Allison Tharp, an English doctoral student at The University of Southern Mississippi, was named the Grand Champion in the Second Annual Three-Minute Thesis competition which was held Nov. 6 on the Hattiesburg Campus.

The Three-Minute Thesis (3MT®) is a communication skills development competition which challenges graduate students to explain the significance of their research project to a general audience in three minutes or less. Using a single static PowerPoint slide, students are challenged to bring their research to life in an engaging way, using language understandable to a general audience, in three minutes or less.

“Having to distill my 150 page dissertation into three minutes benefitted me immensely. It forced me to determine the crux of my argument and the importance of that argument,” said Tharp. “It made me find a way to make my topic matter to a general audience.”

Tharp’s presentation, “Physical Containment in Mid-Nineteenth-Century American Protest Literature” shows the social and political power of literature, the ways in which writing can aim to create a more equal world, and the ways in which literature has the power to change a reader's attitudes, beliefs, and behavior.

She will advance to the Conference of Southern Graduate Schools Three Minute Thesis competition in Charlotte, N. C. February 20-21, 2016.

Hali Hutchison, a master’s theater student, took home the runner-up prize with her presentation entitled “Shakespeare’s As You Like It for the 21st Century.” Theatre attendance still continues to dwindle. I believe it is in part due to the perceived "stilted language" of Shakespearean and classic plays. As You Like It is one of the original romantic comedies,” noted Hutchison. “Now that it [As You Like It] has opened, I hope that my research and design will show audiences that Shakespeare isn't as scary as they think and get more people in the theatre, so they can experience the joy and honesty of Shakespeare's plays.”
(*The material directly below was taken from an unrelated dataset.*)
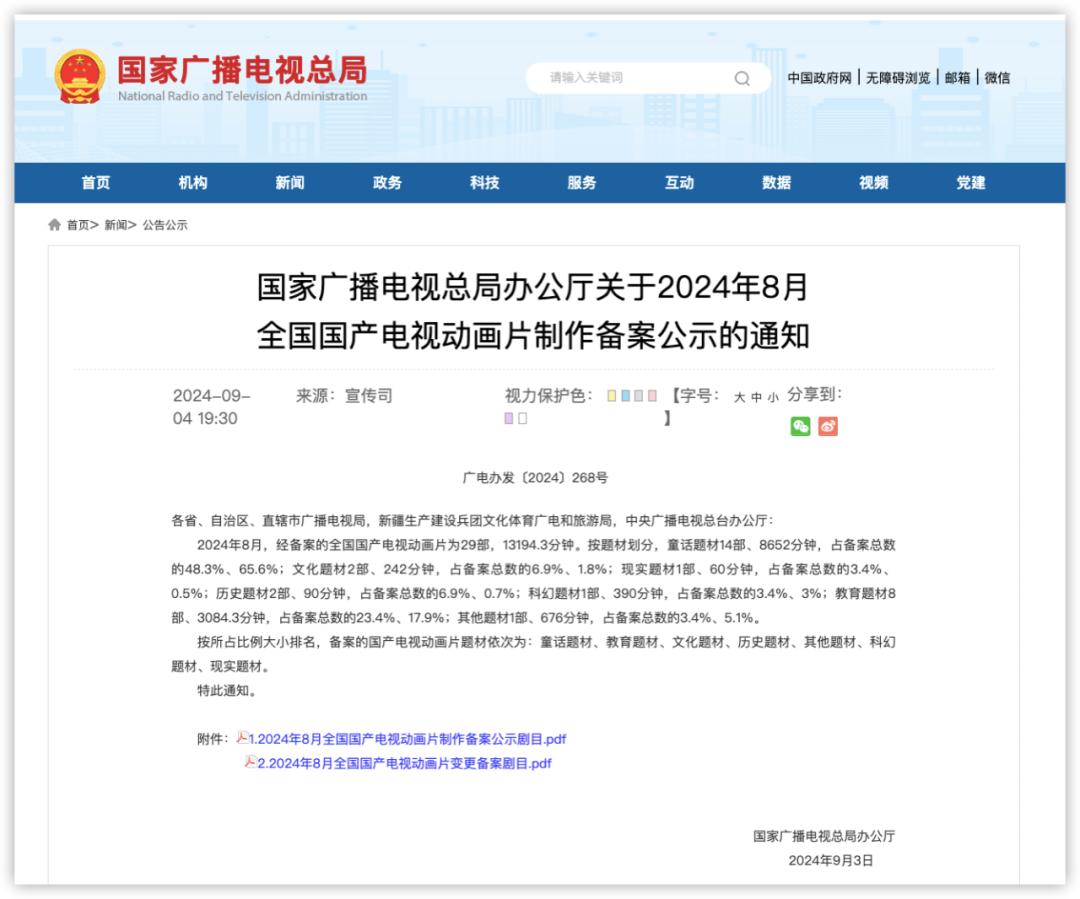Click the 无障碍浏览 accessibility link
1080x899 pixels.
tap(898, 78)
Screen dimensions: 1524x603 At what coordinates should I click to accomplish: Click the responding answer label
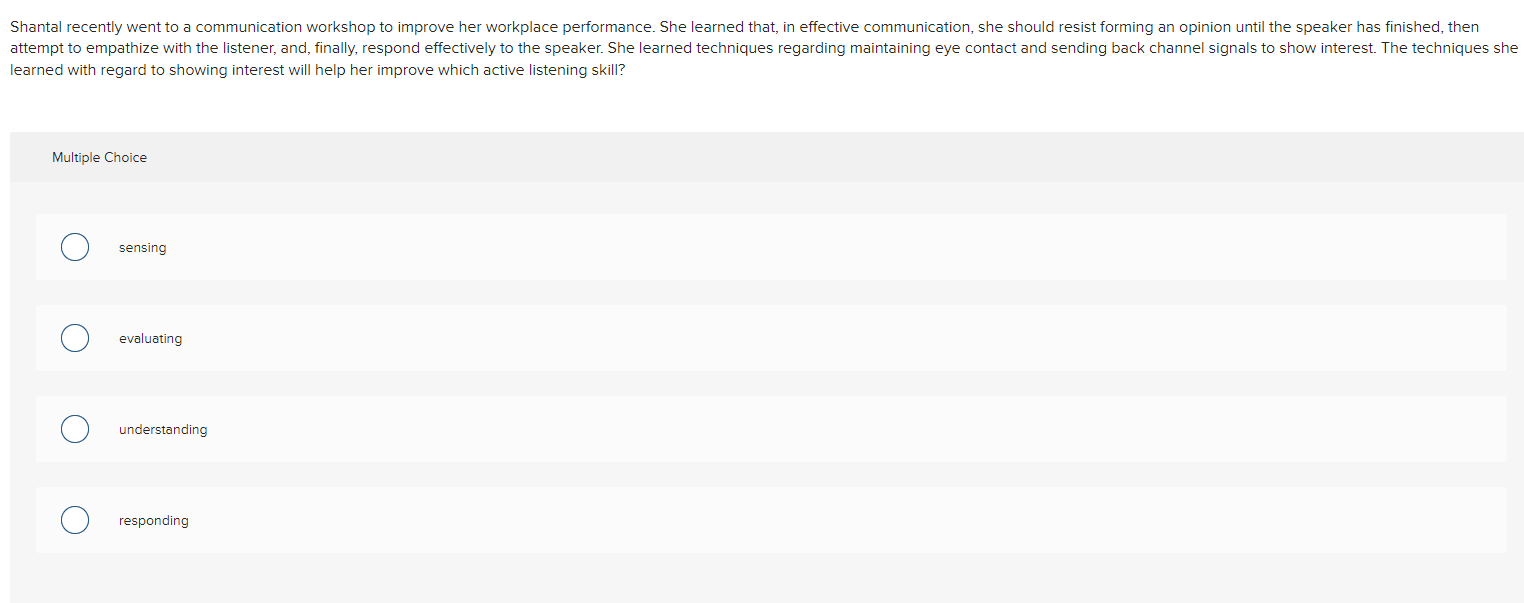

The People’s Choice prize went to Erica Pasquini, a kinesiology doctoral student. “The act of writing the script helped me gain clarity on exactly what I do and how to communicate it effectively,” said Pasquini. “This experience will help me in preparing for job interviews and the casual conversations at conferences when people ask about what I do.” 

“Changing Youth Sport: The Coach Expectancy Cycle” was the title of Pasquini’s presentation. She explains that currently 70 percent of youth stop playing organized sport by the age of 13, which is adding to the growing obese youth population in our country.

“My research is important because it has the potential to change the way youth sport operates in our country. Organized sport is not solely about competition,” she said. “It is a way to learn life long activity skills, to engage in fun physical activity, to build relationships, and to increase confidence. The best way to do that is to change how coaches are trained, and to educate them on how their behaviors can help give all kids that confidence to grow.”